» **Set task**: Convert the records between the lines holding "Tap Kate Bell's 1 Contacts label" and "point(1326,28)", inclusive, into a JSON list of strings with one string per line, leaving out any blank lines.

(Word and element location records)
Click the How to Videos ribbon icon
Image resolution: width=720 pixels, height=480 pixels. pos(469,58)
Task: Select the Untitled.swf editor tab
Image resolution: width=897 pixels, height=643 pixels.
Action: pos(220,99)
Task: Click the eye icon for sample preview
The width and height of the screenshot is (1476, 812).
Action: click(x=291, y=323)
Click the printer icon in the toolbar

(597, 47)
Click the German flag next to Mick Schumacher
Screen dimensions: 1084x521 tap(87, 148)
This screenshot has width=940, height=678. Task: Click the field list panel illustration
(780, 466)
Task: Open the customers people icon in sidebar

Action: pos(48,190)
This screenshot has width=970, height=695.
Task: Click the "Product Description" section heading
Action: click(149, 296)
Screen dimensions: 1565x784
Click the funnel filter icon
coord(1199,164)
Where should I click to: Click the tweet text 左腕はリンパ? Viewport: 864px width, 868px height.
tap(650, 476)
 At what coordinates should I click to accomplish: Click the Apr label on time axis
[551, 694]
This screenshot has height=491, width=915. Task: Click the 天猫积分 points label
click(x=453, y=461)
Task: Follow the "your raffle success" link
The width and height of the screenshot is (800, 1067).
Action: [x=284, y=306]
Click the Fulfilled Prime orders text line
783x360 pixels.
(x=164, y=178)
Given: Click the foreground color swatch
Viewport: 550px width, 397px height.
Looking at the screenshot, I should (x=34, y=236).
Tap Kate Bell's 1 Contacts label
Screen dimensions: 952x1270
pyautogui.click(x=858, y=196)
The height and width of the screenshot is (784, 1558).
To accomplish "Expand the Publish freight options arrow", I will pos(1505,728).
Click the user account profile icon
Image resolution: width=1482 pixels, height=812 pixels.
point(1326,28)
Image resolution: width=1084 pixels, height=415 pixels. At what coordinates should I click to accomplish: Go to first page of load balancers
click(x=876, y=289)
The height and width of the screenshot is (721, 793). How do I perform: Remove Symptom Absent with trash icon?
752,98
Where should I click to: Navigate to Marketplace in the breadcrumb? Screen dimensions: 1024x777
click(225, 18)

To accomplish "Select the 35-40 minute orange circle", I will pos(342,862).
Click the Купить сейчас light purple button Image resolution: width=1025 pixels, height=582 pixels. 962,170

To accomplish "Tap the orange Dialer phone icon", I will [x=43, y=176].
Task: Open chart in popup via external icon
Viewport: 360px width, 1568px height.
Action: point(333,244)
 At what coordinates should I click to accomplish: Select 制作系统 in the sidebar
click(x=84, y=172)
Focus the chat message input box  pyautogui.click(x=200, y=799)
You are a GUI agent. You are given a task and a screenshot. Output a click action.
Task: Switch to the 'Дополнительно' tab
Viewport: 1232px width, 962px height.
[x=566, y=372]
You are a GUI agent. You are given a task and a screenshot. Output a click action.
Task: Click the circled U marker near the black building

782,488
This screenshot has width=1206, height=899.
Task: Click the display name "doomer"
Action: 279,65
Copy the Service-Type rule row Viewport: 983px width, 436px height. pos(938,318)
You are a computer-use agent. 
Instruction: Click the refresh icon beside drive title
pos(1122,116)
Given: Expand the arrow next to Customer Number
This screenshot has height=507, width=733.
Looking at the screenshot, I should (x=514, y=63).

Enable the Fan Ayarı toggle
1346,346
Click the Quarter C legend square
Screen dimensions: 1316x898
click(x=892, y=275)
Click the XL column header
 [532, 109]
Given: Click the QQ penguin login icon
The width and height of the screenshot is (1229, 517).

» **Answer to this problem**:
[
  "Tap Kate Bell's 1 Contacts label",
  "Screen dimensions: 952x1270",
  "pyautogui.click(x=858, y=196)",
  "The height and width of the screenshot is (784, 1558).",
  "To accomplish \"Expand the Publish freight options arrow\", I will pos(1505,728).",
  "Click the user account profile icon",
  "Image resolution: width=1482 pixels, height=812 pixels.",
  "point(1326,28)"
]